I was inspecting the avocados on my backyard tree today and had a crazy idea, avocado wine. It looks like there will be a big crop coming next year and I thought that it cannot be worse than water wine LOL. They aren’t exactly sweet, but they are a fruit. How would it work?



This is the “green monster” I like to call it, from where the babies come. It is still a little monster, but looks like the love child of Cousin It and the Jolly Green Giant.


----------



## Rice_Guy (Oct 9, 2020)

The avocado is 15% fat, and a trace of sugar.
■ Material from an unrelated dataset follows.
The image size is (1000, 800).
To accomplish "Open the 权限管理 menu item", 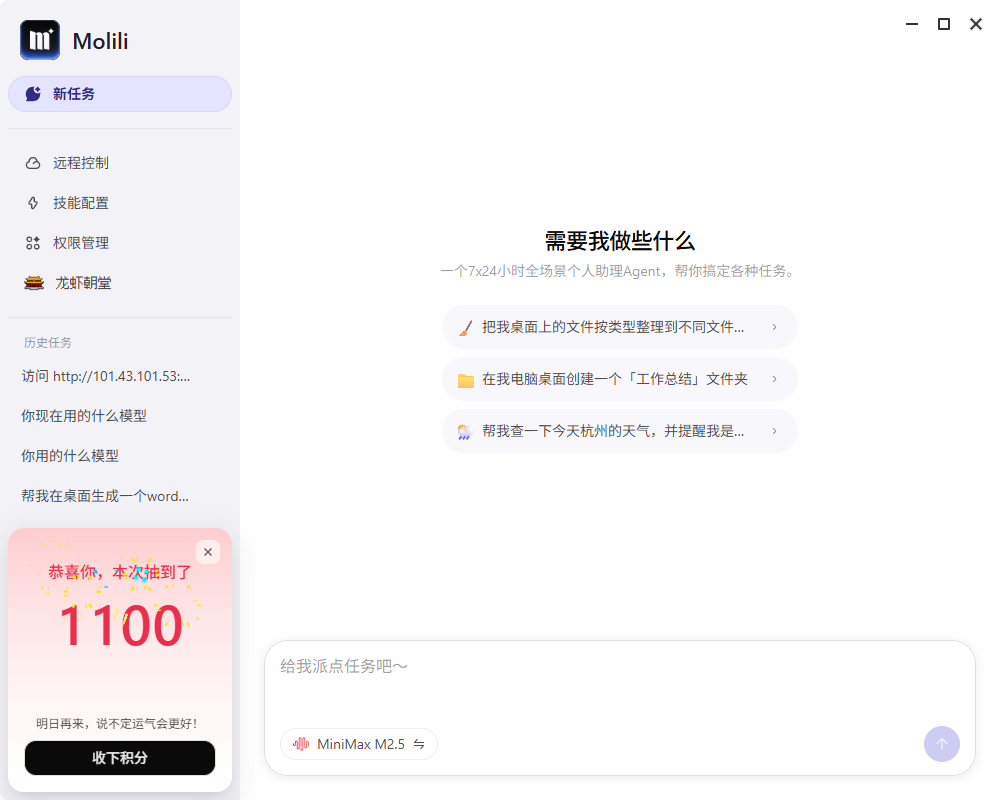I will coord(81,243).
This will be a hard wine to produce, as an example of your finished wine picture three teaspoons of oil floating on the surface of a cup of grape juice or 2.4 cups of oil per gallon. ,,,, how much water did you want to dilute the avocado with?

Grape in comparison would have half a teaspoon of oil in a gallon.


----------



## Snafflebit (Oct 10, 2020)

I did not consider the fats. The grape oils are trapped in the seed, the flesh of the avocado has fat and avocado oil is easily oxidized also.


----------



## G259 (Oct 10, 2020)

Always thinking, that's good, but I'll say to 'just say no!' I don't see good things happening here, lol, but if you must . . .
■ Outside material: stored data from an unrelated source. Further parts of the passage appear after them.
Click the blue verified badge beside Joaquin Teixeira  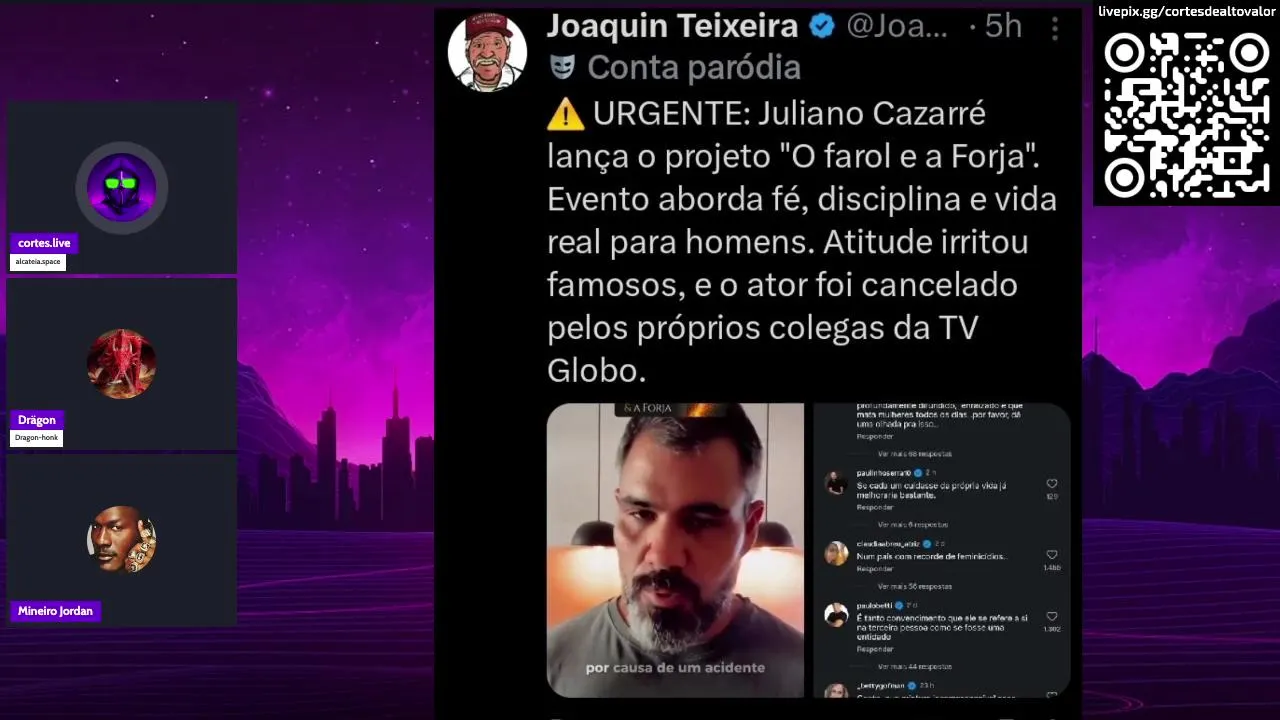pos(822,27)

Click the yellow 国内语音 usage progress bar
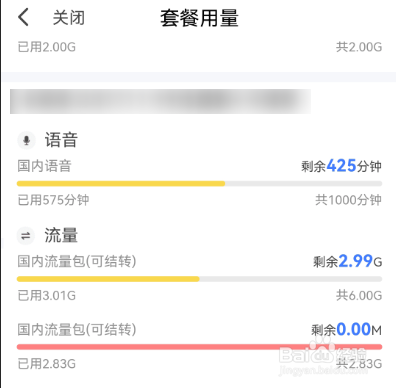tap(199, 183)
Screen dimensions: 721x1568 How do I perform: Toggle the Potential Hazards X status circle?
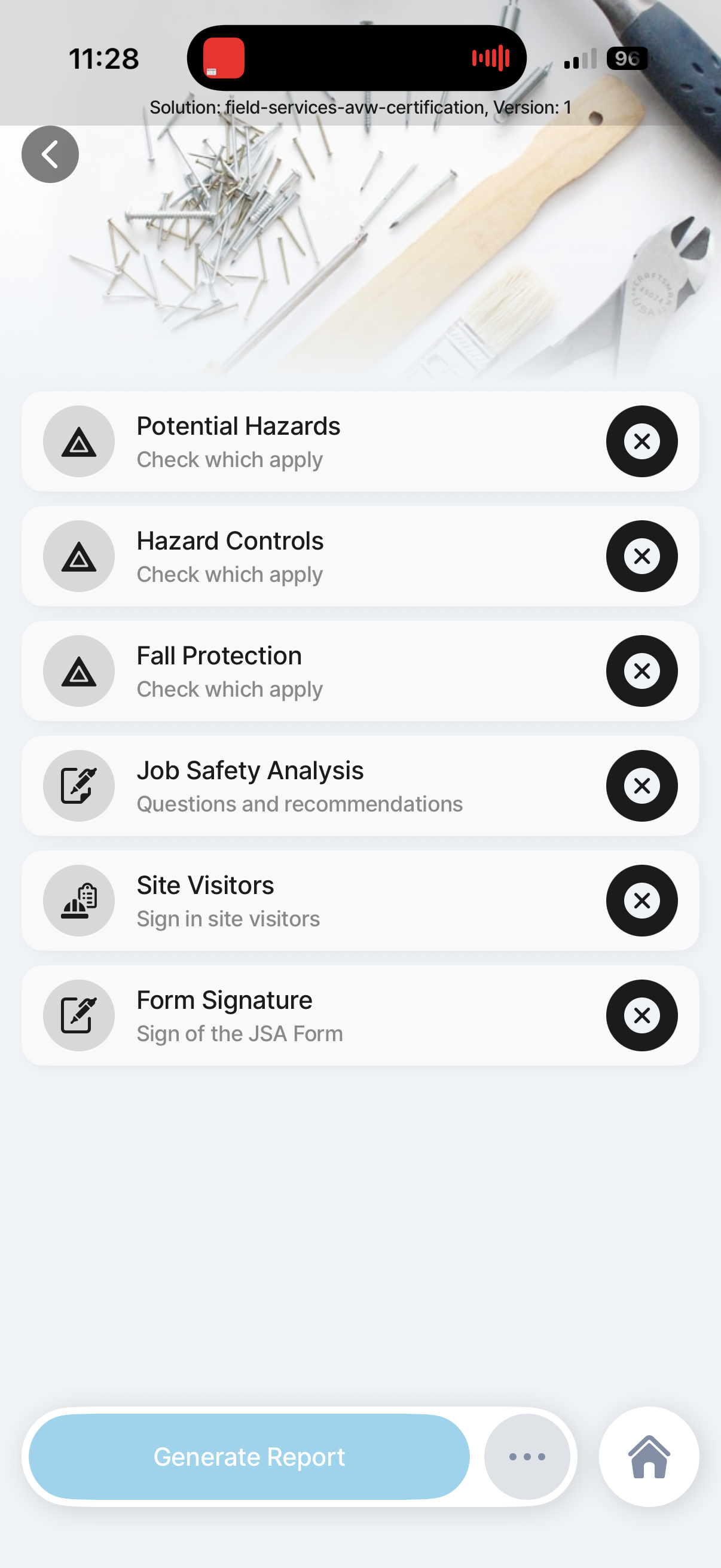[x=641, y=441]
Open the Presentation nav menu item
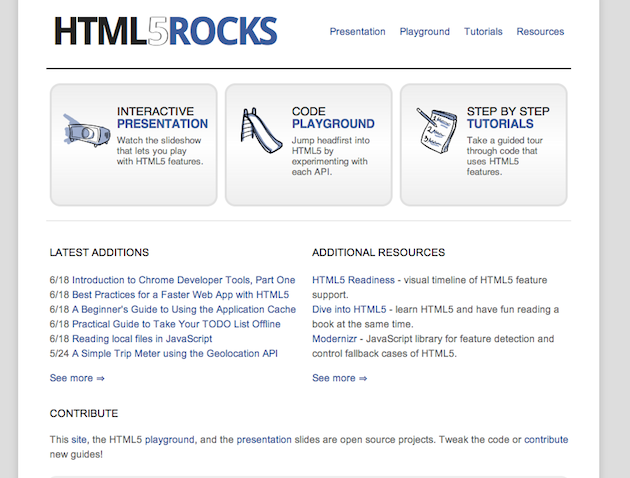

Avocado is great on it's own, and you can freeze the flesh, so . . .


----------



## Juniper Hill (Oct 26, 2020)

Agree with G259 and Rice_Guy - don't think this will work. You'd have to add a lot of sugar and it is going to be an oily wine. If it were me I'd look to make a lot of Guacamole. Seriously good-looking avocado BTW!


----------



## Snafflebit (Oct 26, 2020)

So, the consensus is that avocado wine CAN be worse than water wine.

Maybe an old-fashioned fruit swap is needed, avocados for grapes.


----------



## Darrell Hawley (Oct 27, 2020)

Snafflebit said:


> So, the consensus is that avocado wine CAN be worse than water wine.
> 
> Maybe an old-fashioned fruit swap is needed, avocados for grapes.


Looks like you will have more than you can eat, so why not ? Give it a try and let us know. Would be interesting to find how much green is left after fermenting.


----------



## BernardSmith (Oct 27, 2020)

What you might do is buy some vodka and see if adding avocado to the vodka might produce a tincture you might enjoy. If the alcohol can extract the flavors you like and you can filter out the fats then it MIGHT be worthwhile trying to ferment on avocados . If the vodka cannot make an enjoyable liqueur then avocado may not be a good candidate. Steeping the fruit for a month (or wven 2 weeks) should be long enough to tell...


----------



## Snafflebit (Nov 9, 2020)

The avocado liqueur idea is excellent! As it turns out, I have run out of ripe avocados on the tree. This experiment will need to wait for the autumn.


----------



## BernardSmith (Nov 9, 2020)

It could , of course, wait... or you might look for some store bought avos to see if the idea has any legs. If you cannot make even a reasonable avo liqueur (or "brandy") from the vodka then you know that the idea of making a wine is likely to be more trouble than it is worth.


----------